### Task prompt:
The answer must be every entry, retyped without a single difference.

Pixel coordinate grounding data
'''

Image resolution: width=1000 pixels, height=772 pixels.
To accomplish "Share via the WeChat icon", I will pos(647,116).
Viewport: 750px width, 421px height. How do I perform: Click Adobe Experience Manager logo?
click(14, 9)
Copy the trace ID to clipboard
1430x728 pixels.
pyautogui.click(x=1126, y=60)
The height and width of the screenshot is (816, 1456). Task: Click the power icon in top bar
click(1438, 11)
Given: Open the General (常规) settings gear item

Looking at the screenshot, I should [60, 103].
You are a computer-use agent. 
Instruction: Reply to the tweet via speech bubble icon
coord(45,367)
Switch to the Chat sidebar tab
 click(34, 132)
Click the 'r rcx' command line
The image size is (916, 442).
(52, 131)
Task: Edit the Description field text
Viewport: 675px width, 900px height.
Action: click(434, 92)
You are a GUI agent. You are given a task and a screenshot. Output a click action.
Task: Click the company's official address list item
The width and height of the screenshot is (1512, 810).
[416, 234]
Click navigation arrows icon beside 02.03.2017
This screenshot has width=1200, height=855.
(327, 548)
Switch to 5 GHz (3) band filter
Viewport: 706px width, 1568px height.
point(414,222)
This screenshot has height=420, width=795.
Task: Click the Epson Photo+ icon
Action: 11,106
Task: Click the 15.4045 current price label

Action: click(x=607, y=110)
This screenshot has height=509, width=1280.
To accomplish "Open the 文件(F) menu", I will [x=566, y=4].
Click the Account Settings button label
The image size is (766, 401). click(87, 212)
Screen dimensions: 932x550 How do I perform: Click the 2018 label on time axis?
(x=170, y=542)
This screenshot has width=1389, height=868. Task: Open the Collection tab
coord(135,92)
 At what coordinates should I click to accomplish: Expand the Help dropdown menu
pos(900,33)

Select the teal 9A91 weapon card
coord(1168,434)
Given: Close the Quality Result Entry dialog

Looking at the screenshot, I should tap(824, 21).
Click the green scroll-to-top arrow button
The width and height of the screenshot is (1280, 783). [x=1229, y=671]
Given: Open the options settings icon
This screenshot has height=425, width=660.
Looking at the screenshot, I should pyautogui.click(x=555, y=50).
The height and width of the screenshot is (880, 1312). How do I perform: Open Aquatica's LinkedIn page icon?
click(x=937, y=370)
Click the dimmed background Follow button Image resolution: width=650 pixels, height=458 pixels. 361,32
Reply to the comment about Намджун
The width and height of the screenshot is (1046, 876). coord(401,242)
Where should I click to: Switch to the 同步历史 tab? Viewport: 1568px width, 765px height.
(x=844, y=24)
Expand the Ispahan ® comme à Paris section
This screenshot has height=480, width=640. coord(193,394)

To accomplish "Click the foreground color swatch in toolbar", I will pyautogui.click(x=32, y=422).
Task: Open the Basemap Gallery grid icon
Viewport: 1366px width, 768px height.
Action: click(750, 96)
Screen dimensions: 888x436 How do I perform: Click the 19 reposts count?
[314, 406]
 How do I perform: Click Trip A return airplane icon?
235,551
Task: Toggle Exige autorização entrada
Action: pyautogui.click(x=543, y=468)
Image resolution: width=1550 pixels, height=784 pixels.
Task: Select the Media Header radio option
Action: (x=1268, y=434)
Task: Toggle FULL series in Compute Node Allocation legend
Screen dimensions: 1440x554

'''

### Result for this task:
Image resolution: width=1000 pixels, height=772 pixels.
To accomplish "Share via the WeChat icon", I will pos(647,116).
Viewport: 750px width, 421px height. How do I perform: Click Adobe Experience Manager logo?
click(14, 9)
Copy the trace ID to clipboard
1430x728 pixels.
pyautogui.click(x=1126, y=60)
The height and width of the screenshot is (816, 1456). Task: Click the power icon in top bar
click(1438, 11)
Given: Open the General (常规) settings gear item

Looking at the screenshot, I should [60, 103].
You are a computer-use agent. 
Instruction: Reply to the tweet via speech bubble icon
coord(45,367)
Switch to the Chat sidebar tab
 click(34, 132)
Click the 'r rcx' command line
The image size is (916, 442).
(52, 131)
Task: Edit the Description field text
Viewport: 675px width, 900px height.
Action: click(434, 92)
You are a GUI agent. You are given a task and a screenshot. Output a click action.
Task: Click the company's official address list item
The width and height of the screenshot is (1512, 810).
[416, 234]
Click navigation arrows icon beside 02.03.2017
This screenshot has width=1200, height=855.
(327, 548)
Switch to 5 GHz (3) band filter
Viewport: 706px width, 1568px height.
point(414,222)
This screenshot has height=420, width=795.
Task: Click the Epson Photo+ icon
Action: 11,106
Task: Click the 15.4045 current price label

Action: click(x=607, y=110)
This screenshot has height=509, width=1280.
To accomplish "Open the 文件(F) menu", I will [x=566, y=4].
Click the Account Settings button label
The image size is (766, 401). click(87, 212)
Screen dimensions: 932x550 How do I perform: Click the 2018 label on time axis?
(x=170, y=542)
This screenshot has width=1389, height=868. Task: Open the Collection tab
coord(135,92)
 At what coordinates should I click to accomplish: Expand the Help dropdown menu
pos(900,33)

Select the teal 9A91 weapon card
coord(1168,434)
Given: Close the Quality Result Entry dialog

Looking at the screenshot, I should tap(824, 21).
Click the green scroll-to-top arrow button
The width and height of the screenshot is (1280, 783). [x=1229, y=671]
Given: Open the options settings icon
This screenshot has height=425, width=660.
Looking at the screenshot, I should pyautogui.click(x=555, y=50).
The height and width of the screenshot is (880, 1312). How do I perform: Open Aquatica's LinkedIn page icon?
click(x=937, y=370)
Click the dimmed background Follow button Image resolution: width=650 pixels, height=458 pixels. 361,32
Reply to the comment about Намджун
The width and height of the screenshot is (1046, 876). coord(401,242)
Where should I click to: Switch to the 同步历史 tab? Viewport: 1568px width, 765px height.
(x=844, y=24)
Expand the Ispahan ® comme à Paris section
This screenshot has height=480, width=640. coord(193,394)

To accomplish "Click the foreground color swatch in toolbar", I will pyautogui.click(x=32, y=422).
Task: Open the Basemap Gallery grid icon
Viewport: 1366px width, 768px height.
Action: click(750, 96)
Screen dimensions: 888x436 How do I perform: Click the 19 reposts count?
[314, 406]
 How do I perform: Click Trip A return airplane icon?
235,551
Task: Toggle Exige autorização entrada
Action: pyautogui.click(x=543, y=468)
Image resolution: width=1550 pixels, height=784 pixels.
Task: Select the Media Header radio option
Action: (x=1268, y=434)
Task: Toggle FULL series in Compute Node Allocation legend
Screen dimensions: 1440x554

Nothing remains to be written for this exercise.